THE TASK:
What you return should match the data below exactly, with every entry reproduced.

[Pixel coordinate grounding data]
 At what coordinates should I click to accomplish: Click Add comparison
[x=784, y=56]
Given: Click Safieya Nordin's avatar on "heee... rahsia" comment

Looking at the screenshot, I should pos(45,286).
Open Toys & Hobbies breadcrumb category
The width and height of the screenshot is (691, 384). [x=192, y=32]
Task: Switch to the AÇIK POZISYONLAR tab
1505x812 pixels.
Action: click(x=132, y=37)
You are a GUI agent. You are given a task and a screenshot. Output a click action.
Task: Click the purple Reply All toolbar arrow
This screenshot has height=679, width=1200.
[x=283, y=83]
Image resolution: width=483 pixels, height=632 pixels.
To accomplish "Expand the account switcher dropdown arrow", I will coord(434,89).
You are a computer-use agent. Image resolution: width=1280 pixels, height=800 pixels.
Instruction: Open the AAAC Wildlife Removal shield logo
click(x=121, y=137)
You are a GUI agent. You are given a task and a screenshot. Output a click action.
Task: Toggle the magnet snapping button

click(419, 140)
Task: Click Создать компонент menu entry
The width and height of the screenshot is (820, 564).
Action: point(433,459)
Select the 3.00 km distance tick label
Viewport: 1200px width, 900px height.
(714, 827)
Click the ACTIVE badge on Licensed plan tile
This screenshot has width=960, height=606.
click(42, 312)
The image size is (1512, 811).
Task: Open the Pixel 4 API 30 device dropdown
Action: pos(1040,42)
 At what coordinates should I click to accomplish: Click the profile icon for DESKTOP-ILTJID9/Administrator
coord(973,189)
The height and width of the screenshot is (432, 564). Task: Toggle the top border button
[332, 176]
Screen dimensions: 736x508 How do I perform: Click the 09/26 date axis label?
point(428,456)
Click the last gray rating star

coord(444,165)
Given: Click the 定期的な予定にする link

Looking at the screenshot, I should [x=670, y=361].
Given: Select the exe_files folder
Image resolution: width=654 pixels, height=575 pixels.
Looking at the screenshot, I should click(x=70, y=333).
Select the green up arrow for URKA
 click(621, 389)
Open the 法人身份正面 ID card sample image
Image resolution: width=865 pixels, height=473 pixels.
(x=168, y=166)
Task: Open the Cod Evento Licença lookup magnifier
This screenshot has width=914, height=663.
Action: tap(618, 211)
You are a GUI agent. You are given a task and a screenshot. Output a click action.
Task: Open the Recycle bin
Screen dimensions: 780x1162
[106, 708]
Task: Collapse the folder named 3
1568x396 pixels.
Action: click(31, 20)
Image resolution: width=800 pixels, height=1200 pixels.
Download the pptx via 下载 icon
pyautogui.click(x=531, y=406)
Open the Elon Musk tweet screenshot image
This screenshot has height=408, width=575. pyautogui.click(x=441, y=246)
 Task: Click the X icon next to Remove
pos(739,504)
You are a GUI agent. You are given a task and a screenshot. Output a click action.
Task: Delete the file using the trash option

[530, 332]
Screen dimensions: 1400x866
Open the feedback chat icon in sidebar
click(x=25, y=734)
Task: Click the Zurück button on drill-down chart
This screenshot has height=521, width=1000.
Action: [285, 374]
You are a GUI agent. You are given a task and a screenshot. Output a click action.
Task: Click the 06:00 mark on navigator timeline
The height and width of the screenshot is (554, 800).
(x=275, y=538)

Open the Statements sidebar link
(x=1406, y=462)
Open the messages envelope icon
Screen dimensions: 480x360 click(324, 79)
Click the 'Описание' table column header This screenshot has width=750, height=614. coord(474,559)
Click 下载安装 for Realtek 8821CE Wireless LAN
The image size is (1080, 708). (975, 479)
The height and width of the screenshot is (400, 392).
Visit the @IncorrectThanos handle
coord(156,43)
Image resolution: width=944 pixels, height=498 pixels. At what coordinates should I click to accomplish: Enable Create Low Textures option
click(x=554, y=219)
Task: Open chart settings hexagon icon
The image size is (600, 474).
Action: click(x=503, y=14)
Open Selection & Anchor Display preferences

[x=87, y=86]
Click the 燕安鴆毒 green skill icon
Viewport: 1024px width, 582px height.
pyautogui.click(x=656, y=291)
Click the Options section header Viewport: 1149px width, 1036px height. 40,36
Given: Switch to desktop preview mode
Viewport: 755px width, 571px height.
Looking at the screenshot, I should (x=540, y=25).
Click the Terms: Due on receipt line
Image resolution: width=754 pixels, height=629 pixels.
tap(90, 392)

RESULT OF THIS EXERCISE:
 At what coordinates should I click to accomplish: Click Add comparison
[x=784, y=56]
Given: Click Safieya Nordin's avatar on "heee... rahsia" comment

Looking at the screenshot, I should pos(45,286).
Open Toys & Hobbies breadcrumb category
The width and height of the screenshot is (691, 384). [x=192, y=32]
Task: Switch to the AÇIK POZISYONLAR tab
1505x812 pixels.
Action: click(x=132, y=37)
You are a GUI agent. You are given a task and a screenshot. Output a click action.
Task: Click the purple Reply All toolbar arrow
This screenshot has height=679, width=1200.
[x=283, y=83]
Image resolution: width=483 pixels, height=632 pixels.
To accomplish "Expand the account switcher dropdown arrow", I will coord(434,89).
You are a computer-use agent. Image resolution: width=1280 pixels, height=800 pixels.
Instruction: Open the AAAC Wildlife Removal shield logo
click(x=121, y=137)
You are a GUI agent. You are given a task and a screenshot. Output a click action.
Task: Toggle the magnet snapping button

click(419, 140)
Task: Click Создать компонент menu entry
The width and height of the screenshot is (820, 564).
Action: point(433,459)
Select the 3.00 km distance tick label
Viewport: 1200px width, 900px height.
(714, 827)
Click the ACTIVE badge on Licensed plan tile
This screenshot has width=960, height=606.
click(42, 312)
The image size is (1512, 811).
Task: Open the Pixel 4 API 30 device dropdown
Action: pos(1040,42)
 At what coordinates should I click to accomplish: Click the profile icon for DESKTOP-ILTJID9/Administrator
coord(973,189)
The height and width of the screenshot is (432, 564). Task: Toggle the top border button
[332, 176]
Screen dimensions: 736x508 How do I perform: Click the 09/26 date axis label?
point(428,456)
Click the last gray rating star

coord(444,165)
Given: Click the 定期的な予定にする link

Looking at the screenshot, I should [x=670, y=361].
Given: Select the exe_files folder
Image resolution: width=654 pixels, height=575 pixels.
Looking at the screenshot, I should click(x=70, y=333).
Select the green up arrow for URKA
 click(621, 389)
Open the 法人身份正面 ID card sample image
Image resolution: width=865 pixels, height=473 pixels.
(x=168, y=166)
Task: Open the Cod Evento Licença lookup magnifier
This screenshot has width=914, height=663.
Action: tap(618, 211)
You are a GUI agent. You are given a task and a screenshot. Output a click action.
Task: Open the Recycle bin
Screen dimensions: 780x1162
[106, 708]
Task: Collapse the folder named 3
1568x396 pixels.
Action: click(31, 20)
Image resolution: width=800 pixels, height=1200 pixels.
Download the pptx via 下载 icon
pyautogui.click(x=531, y=406)
Open the Elon Musk tweet screenshot image
This screenshot has height=408, width=575. pyautogui.click(x=441, y=246)
 Task: Click the X icon next to Remove
pos(739,504)
You are a GUI agent. You are given a task and a screenshot. Output a click action.
Task: Delete the file using the trash option

[530, 332]
Screen dimensions: 1400x866
Open the feedback chat icon in sidebar
click(x=25, y=734)
Task: Click the Zurück button on drill-down chart
This screenshot has height=521, width=1000.
Action: [285, 374]
You are a GUI agent. You are given a task and a screenshot. Output a click action.
Task: Click the 06:00 mark on navigator timeline
The height and width of the screenshot is (554, 800).
(x=275, y=538)

Open the Statements sidebar link
(x=1406, y=462)
Open the messages envelope icon
Screen dimensions: 480x360 click(324, 79)
Click the 'Описание' table column header This screenshot has width=750, height=614. coord(474,559)
Click 下载安装 for Realtek 8821CE Wireless LAN
The image size is (1080, 708). (975, 479)
The height and width of the screenshot is (400, 392).
Visit the @IncorrectThanos handle
coord(156,43)
Image resolution: width=944 pixels, height=498 pixels. At what coordinates should I click to accomplish: Enable Create Low Textures option
click(x=554, y=219)
Task: Open chart settings hexagon icon
The image size is (600, 474).
Action: click(x=503, y=14)
Open Selection & Anchor Display preferences

[x=87, y=86]
Click the 燕安鴆毒 green skill icon
Viewport: 1024px width, 582px height.
pyautogui.click(x=656, y=291)
Click the Options section header Viewport: 1149px width, 1036px height. 40,36
Given: Switch to desktop preview mode
Viewport: 755px width, 571px height.
Looking at the screenshot, I should (x=540, y=25).
Click the Terms: Due on receipt line
Image resolution: width=754 pixels, height=629 pixels.
tap(90, 392)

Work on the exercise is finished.